Supporters of Mitt Romney filed an emergency petition for judicial review in Polk County district court yesterday, seeking to reverse a state panel’s decision to allow Libertarian Party presidential nominee Gary Johnson to appear on the Iowa general election ballot.

Iowa voters Gloria Mazza of Clive and Dean Montgomery of Urbandale are the petitioners against Iowa Secretary of State Matt Schultz, Attorney General Tom Miller, and State Auditor David Vaudt, who are represented on the state panel that resolves disputes over ballot access. Earlier this week, that panel rejected an effort by Mazza and Montgomery to keep Johnson off the ballot. Bleeding Heartland provided background and details about that decision here. Click here for the full text of yesterday’s court filing. It asks the court to expedite consideration of the case because the state of Iowa must print ballots in time to mail them to overseas military personnel by September 22. Excerpts:

9. During public deliberations yesterday, August 29, 2012, Attorney General MIller and Deputy Auditor Warren Jenkins initially voiced their opinion that, under any reasonable interpretation, the Libertarian Party did not hold a caucus or convention, and that its certificate of nomination was therefore legally insufficient.

10. Secretary of State Matt Schultz, however, faulted the legislature for not defining the words “caucus” or “convention,” and therefore was willing to certify the Libertarian Party’s nominees for President and Vice President, even though it did not hold a caucus or convention under any reasonable interpretation of those words.

11. Deputy Auditor Jenkins then switched his vote.

12. In the interest of unanimity, and noting that the Attorney General’s office would be representing the Panel in any further proceedings, Attorney General Miller also switched his vote.

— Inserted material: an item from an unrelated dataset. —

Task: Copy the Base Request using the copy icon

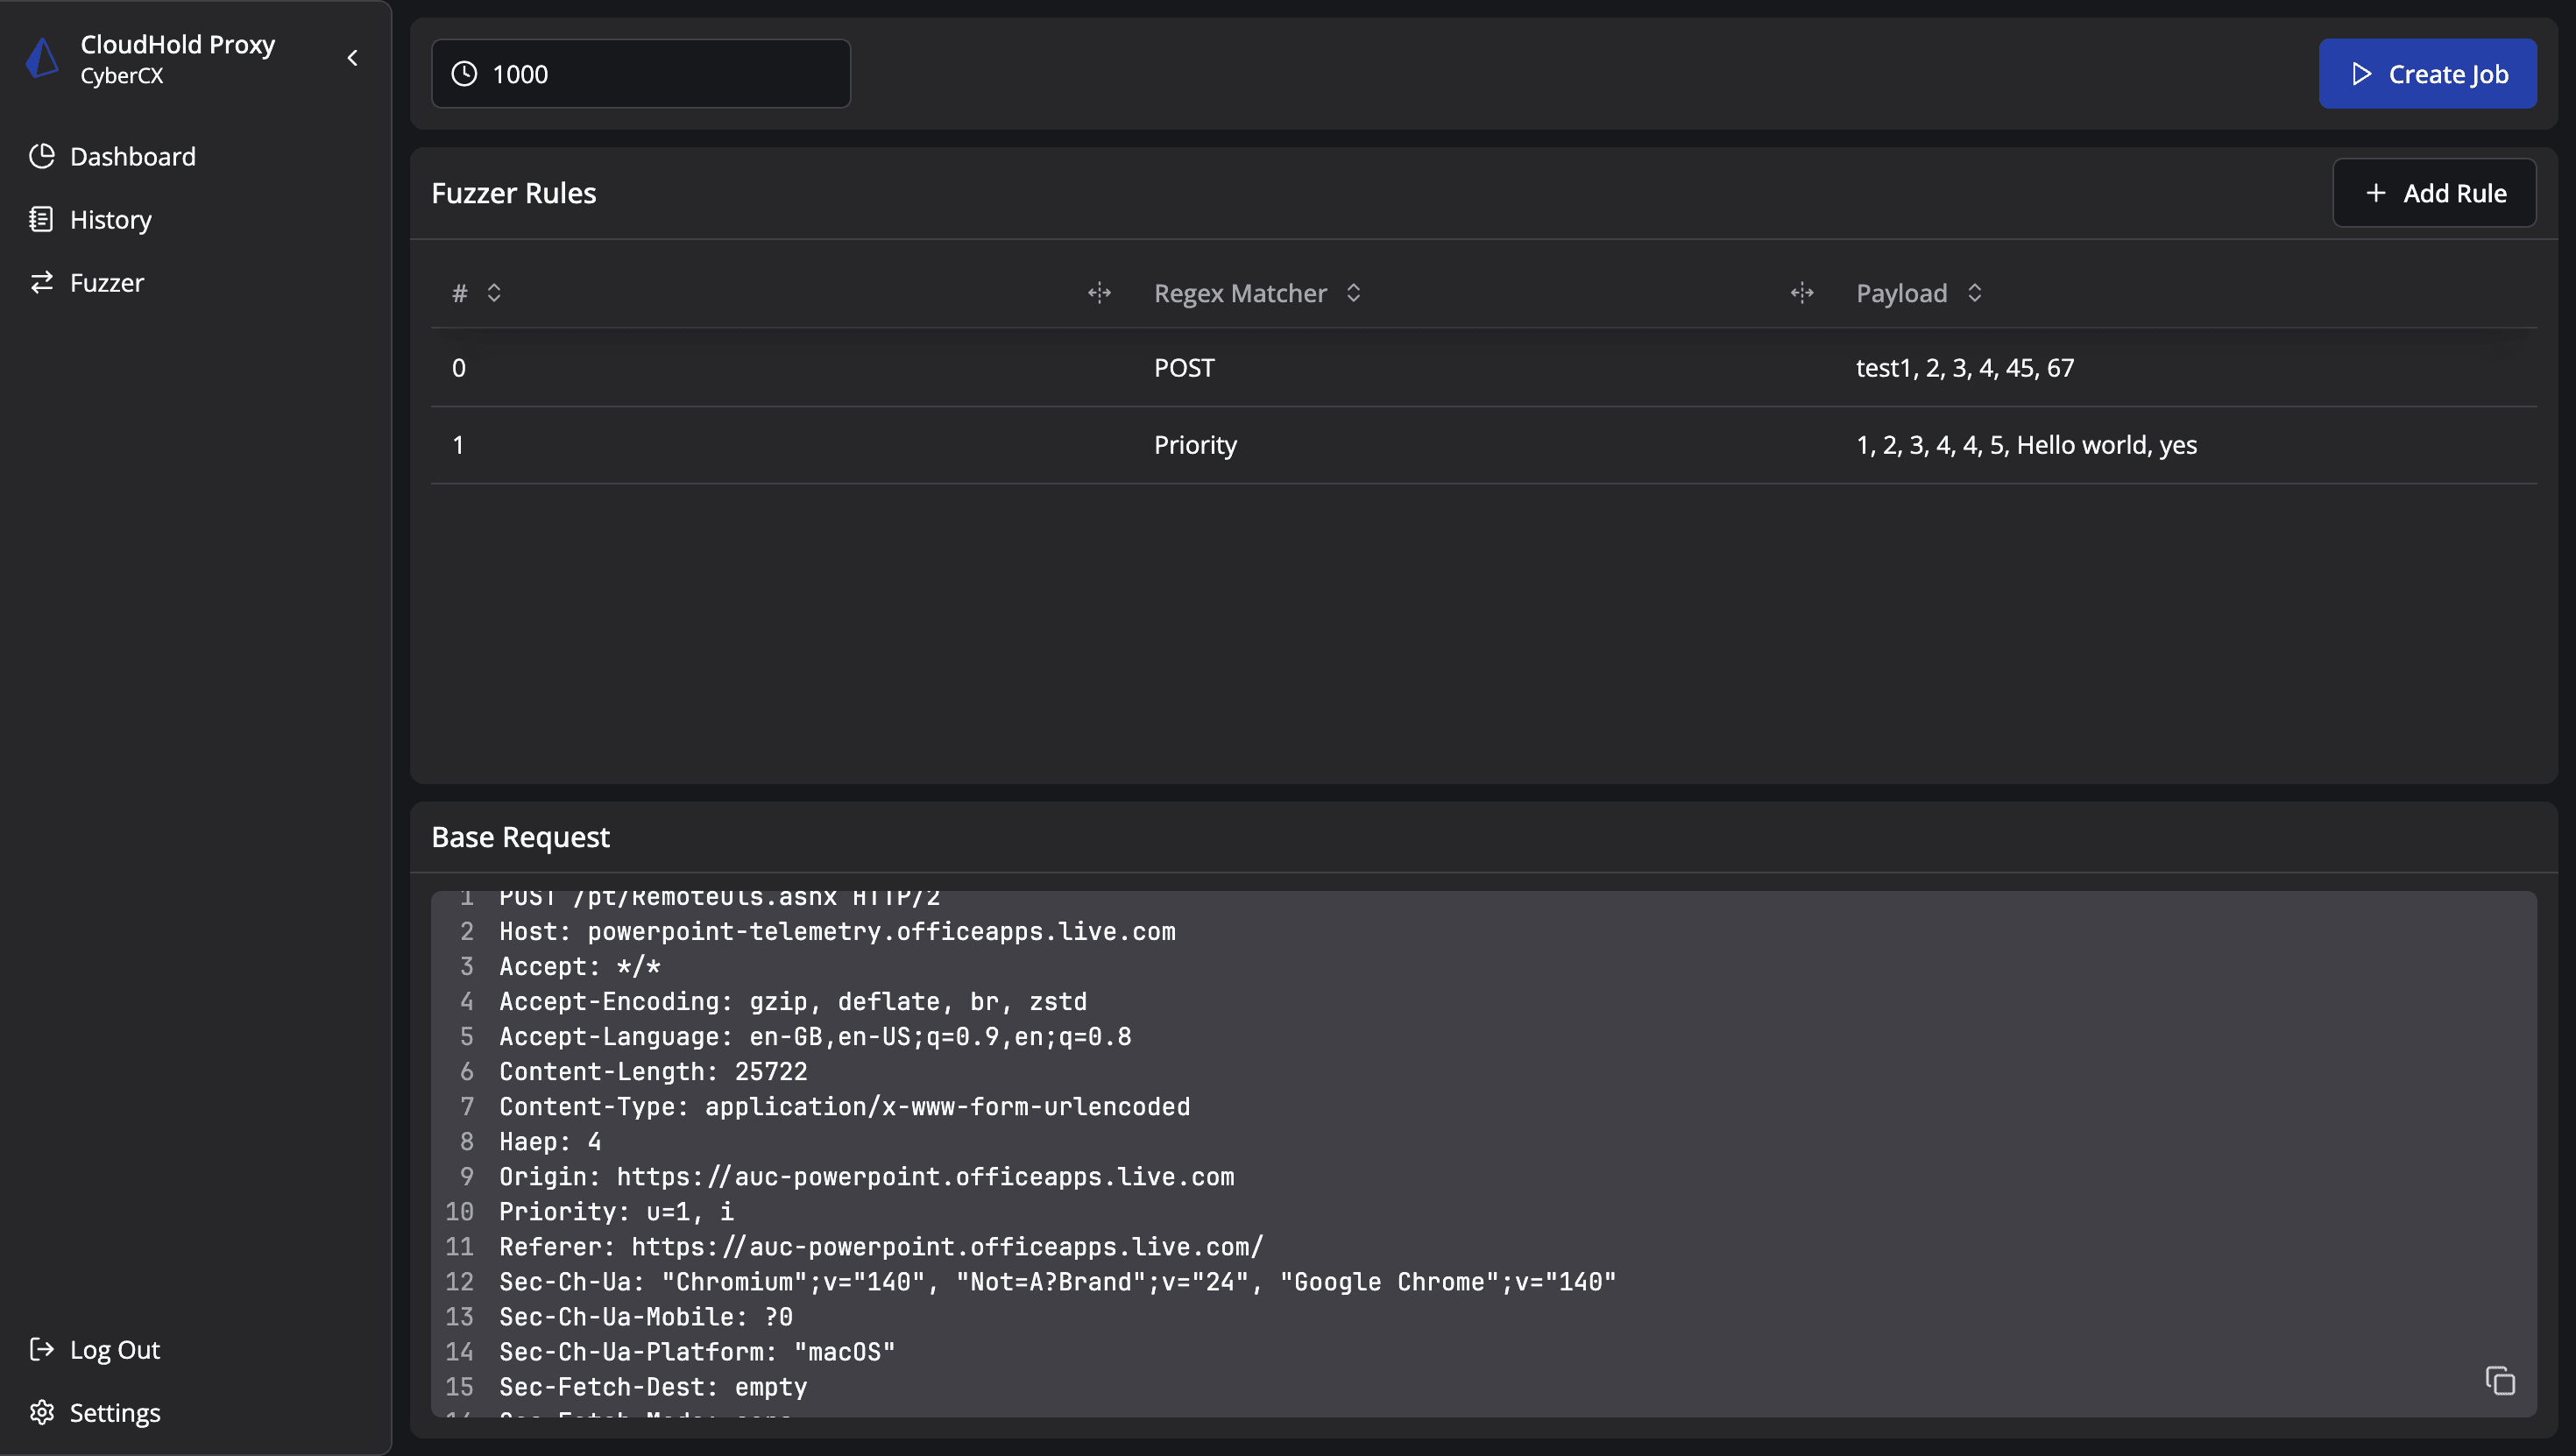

Thus, the Panel ultimately voted to deny Petitioners’ objection. […]

15. The Panel’s decision is:

(a) Based on an erroneous interpretation of a provision of law whose interpretation has not clearly been vested by a provision of law in the discretion of the Panel;

(b) unsupported by substantial evidence in the record made before the agency when that record is reviewed as a whole;

(c) otherwise unreasonable, arbitrary and capricious.

Click here to read the more detailed brief in support of the petitioners’ motion for temporary injuction. Other documents related to this case are available here.

Joan Scotter, a well-known Iowa Republican activist who is a nominee for the electoral college, filed a motion to intervene in support of the petitioners in this case. She endorsed Mitt Romney for president before the Iowa caucuses. Romney’s election day operations director for Iowa, Jay Kramer, appears to be orchestrating the efforts to strike the Libertarian ticket off the ballot.